Tag markdown

Recent Posts

Markdownify Tests and PEAR Text_Diff (April 01, 2011)

Yes, I’m finally gearing towards the release of my html2text.php successor, dubbed Markdownify. I’m using exessive testing and utilize the MDTest suite to find potential regressions etc. I’m really enjoying to program little CLI scripts with PHP, it just works like a charm.

Here’s an example of how my test suite currently looks like:

alt text

To the left is the original input (HTML), in the middle you find the generated Markdown and to the right HTML again - but now generated via PHP Markdown by Michel Fortin. The pretty colors mark changes between the two HTML versions. I use PEAR Text_Diff for this and a little of my own code. But since all of the existing diff engines for Text_Diff took ages for the Markdown Documentation (~400 lines afair), I wrote a Text_Diff engine which utilizes [shell_exec](http://www.php.net/shell_exec)() and GNU diff. This is blazingly fast and works like a charm! You can get the source code over at pastebin.org. Also take a look on the feature request I made. Dunno if this was the correct place for that…

Hello Drupal World! (February 21, 2008)

Yes! I’ve finally done it. I’ve moved my website to Drupal, which is so much better than my old 3co stuff. Tons of great modules out there and those I couldn’t find for Drupal 6, which was recently released, I ported. Well not all of them, there are still some I’m really looking forward. On the top of my list are definitely the spam module and the Akismet module. Minutes after my move I got my first spam comment…

Well let’s see how I might get involved into Drupal development. I already filed some patches for the following modules:

Marksmarty: better GeSHi support and some other minor things, but it doesn’t seem to be what the maintainer wants. I’ll have to move it into another extra-module then. Also some work to separate Smartypants and Markdown into distinct modules. Furtheron I’ve added support for PHP Markdown’s no-markup mode. This as well needs some more work. Maybe it will be dropped again and the pristine Drupal HTML Filter will be used, lets see.

Second Markdownify Beta released (February 03, 2008)

I’ve just released a second Markdownify Beta with better PHP 4 support and some other small bug fixes. You can download it from sourceforge.

Markdownify Beta released (February 03, 2008)

Finally I’ve completed the Markdownify website. Also I’ve released the first beta, here the news text from SourceForge:

This is the first beta release of Markdownify - the HTML to Markdown converter for PHP.

GIVEN PROBLEM A
Please reproduce the part of the Markdownify blog text that starts with "Marksmarty: better GeSHi" and goes on through "Second Markdownify Beta released (February 03, 2008)".
GIVEN PROBLEM B
Write the next part of the Markdownify blog text, starting right after its last sentence.
The lines after the Markdownify blog text aren't needed here.

DATA BLOCK
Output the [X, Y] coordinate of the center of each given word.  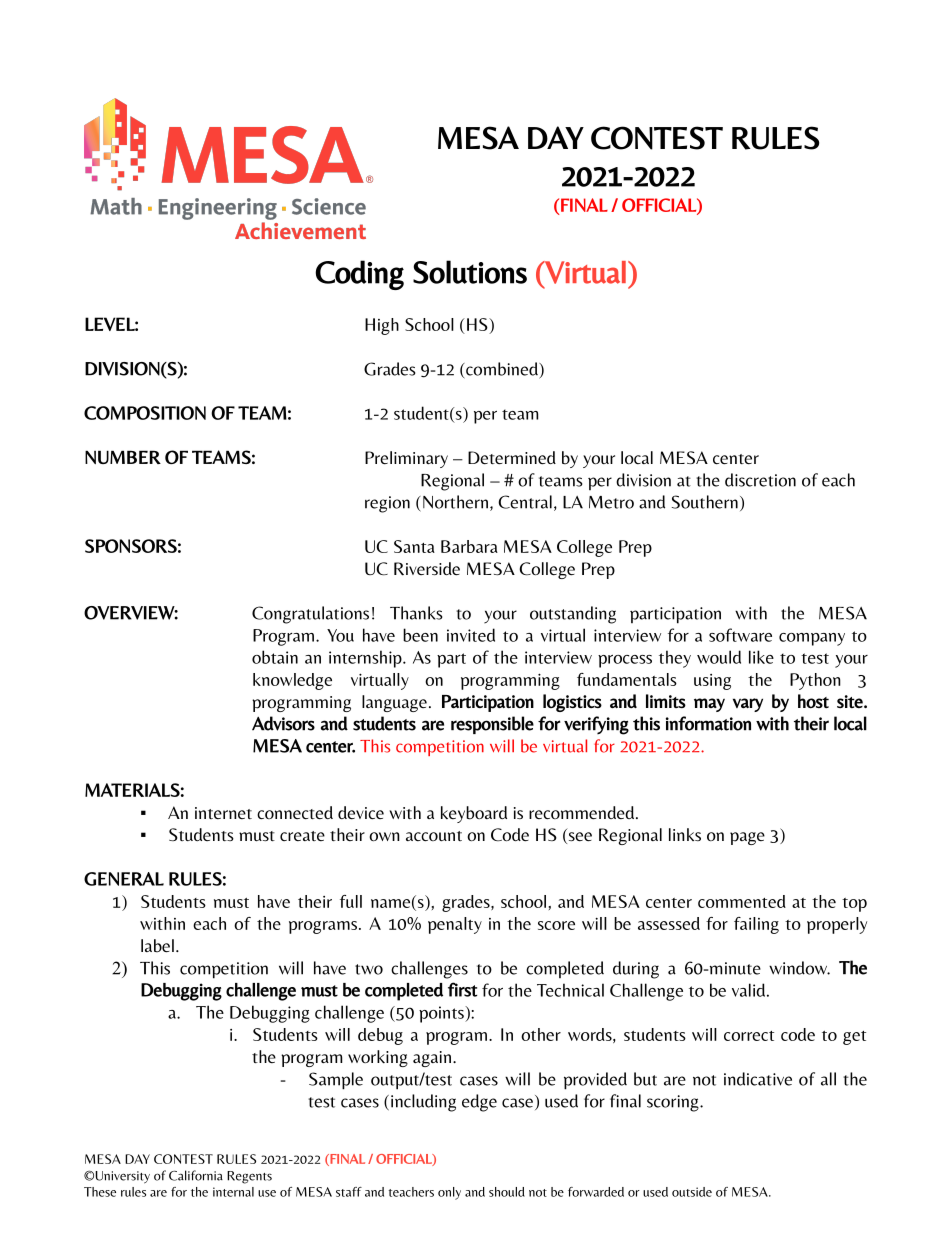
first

FINAL ANSWER A
Marksmarty: better GeSHi support and some other minor things, but it doesn’t seem to be what the maintainer wants. I’ll have to move it into another extra-module then. Also some work to separate Smartypants and Markdown into distinct modules. Furtheron I’ve added support for PHP Markdown’s no-markup mode. This as well needs some more work. Maybe it will be dropped again and the pristine Drupal HTML Filter will be used, lets see.

Second Markdownify Beta released (February 03, 2008)

FINAL ANSWER B
It is very stable and should handle nearly all features of Markdown and Markdown Extra syntax. Missing are only two things:

“Markdown inside block elements” for Markdownify Extra

word wrapping

These two things will be added before the first “stable” release. Additionally some performance improvements will hopefully be added.

You are encouraged to use this release in your web applications. Please let me know if you find any bugs. Also a code review by anyone would be very much appreciated!

Download it now

html2text rewrite (May 16, 2007)

A few days ago I started a complete rewrite of html2text. It now uses a new htmlparser (also written by me) which should make the whole HTML cleanup process obsolete. The generic XML parser which is currently used dies on invalid XHTML, with my parser it should be possible do handle errors and parse HTML 4.01 documents without any regex magic beforehand.

You’ll hear more of this in about a week as I’ll be on vacation until the 24th.

html2text.php version 1.3 released (December 24, 2006)

Update: Use Markdownify, it’s the successor to html2text.

I just released html2text version 1.3 which sports a ton of bug fixes. Most notably all features of php markdown extra are now fully supported, including footnotes and abbrevations.

Also wrapping should work like intended and inline links (like <foo@bar.com>) won’t be converted to block links (like [foo@bar.com]([foo@bar.com](mailto:foo@bar.com))).

In the next version I’ll add some more options, especially disabling php markdown extra support. Also I’ll clean up the code a bit.

Merry Christmas to you!

html2text.php 1.1 (July 23, 2006)

Update: Use Markdownify, it’s the successor to html2text.

I changed my html2text.php function and it now supports non markdownable elements better. Previously something like <p class="foobar">...</p> would have resulted in <p>...</p>. Now these elements (which could be ported to markdown) will be left in plain html.

Additionally I made some changes which should lead to an improved performance.

Download

Get it while it’s hot: html2text.php 1.1 (.tar.gz ~ 120.9 KB)

Known Bugs

Yes, there are some, which I’ll try to fix in the next days (note: to better point out the bugs I just write what happens if you convert html to markdown to html):

Also if the parent element (e.g. <table>) gets parsed and a child <tr>,<td> or<th> has attributes they will be ignored and dropped. Workaround: Add a attribute to the parent element (e.g. a class / id).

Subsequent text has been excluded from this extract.